My wife Jennifer has the most extraordinary gift.  She can walk up to a complete stranger and within minutes she's made a new friend. I’ve witnessed it more times than I can count but it still amazes me. On our most recent trip through Canada she made friends with a couple from Israel, a pair of Austrians, a New Zealander, and two Japanese tourists who spoke no English at all but communicated by smiling, nodding and pointing a lot.
I've never been nearly as good at meeting people. My job on most of those interactions is to smile, shake hands, and play security. I stand behind Jennifer looking just ominous enough so that no stranger tries to offer her candy and take her away.


This morning she didn't budge when I tried to wake her at dawn.  We’d been up late solving the world's problems over coffee with our new Israeli neighbors.  So while I would have loved for her to come along, I didn’t work too hard at it.

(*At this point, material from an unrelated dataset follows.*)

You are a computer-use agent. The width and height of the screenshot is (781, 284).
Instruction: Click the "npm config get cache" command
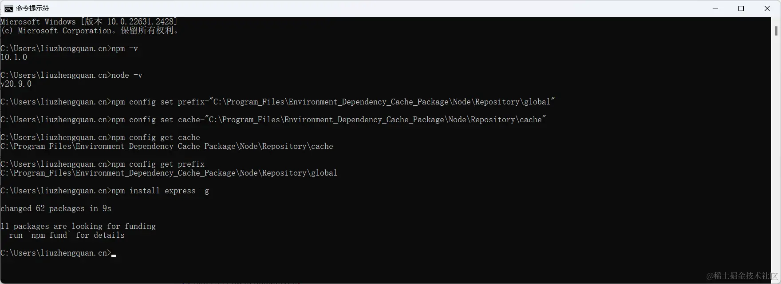(x=155, y=137)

I decided to drive to the Kananaskis wilderness area just south of Canmore, Alberta.  We’d already visited two Canadian national parks and while the scenery was breathtaking our wildlife encounters have been limited mostly to deer and squirrels.  We saw two bears lumbering in the distance one morning and we’ve spied our resort’s resident herd of deer but that’d been about it.  So you can imagine my surprise when I rumbled down the mountainside and came across a whole herd of Rocky Mountain big horn sheep strewn on and around the road.  I slowed down and let my own dust cloud overtake me as I crept slowly toward them.  Attacks by bighorns are virtually unheard of but I stayed in the car anyway. They were so close I just stuck my camera out the window and shot away.  


Majestic.  That’s a word that might come to mind in a wildlife encounter on a remote mountain road.  Majestic they were not.  While you might imagine bighorns as large muscular creatures heavily covered in white the group I saw was nothing like that.  They looked more like the remnants of a rained out Grateful Dead concert:  dirty, disheveled, hungry and slightly shell shocked.  This was my vacation and we’d driven over half the continent to see this?  These raggedy, homeless looking creatures?  


I continued on my way south traveling through screen saver worthy country past mountains and lakes, and mountains perfectly reflected off lakes -  multiplying the beauty.  Eventually I stopped at a remote trailhead and parked the car.  Jenny would be getting up soon and she’d wonder where I was.  I like to think I have a pretty good imagination but I can't compare to her.  She’d wake to dreams of some bear making a meal out of me.  I turned back and a short time later was back with the bighorns.


Apparently they’d been harried by several cars while I was gone because this time as I approached they immediately fell in to line like soldiers - or school children - walking single file along the side of the road.  They were getting back to the work of survival.  I stopped to snap a few more pictures.  We don’t have bighorns in Wisconsin.  We have plenty of cows but no bighorns.  


As I slowly drove away from the herd I realized that I’d missed something when I came upon them the first time:  tenacity.  Bighorns spend most of the year clinging to the mountainside trying not to fall off and die.  They live off whatever grows at higher elevations which isn’t much.  They’re under constant threat of becoming a meal to predators or a hood ornament to some speeding jackass in a SUV.

 By the time I’d come across the herd they’d somehow managed to survive another brutal winter living on hope and not much else.  Last fall I'd quit a teaching job I held for years.  Though I hadn't spent the past year like they had  it had been a rough winter for me too.  But even after all they’d endured here they were seemingly content to lick salt off the road and eat whatever weeds managed to sprout along the side of the road.


When I got back to the resort Jennifer was awake.  She asked me about my morning adventure.  I showed her the pictures I’d taken and told her about the bighorns.  I shared close ups of the haggered creatures and joked that I’d named one of them Merle after the country singer Merle Haggard.  Over the course of our trip we visited five national parks across the U.S.and Canada.  We met people from all around the world, but one experience I won’t soon forget is learning a lesson in tenacity from a haggered bighorn sheep named Merle.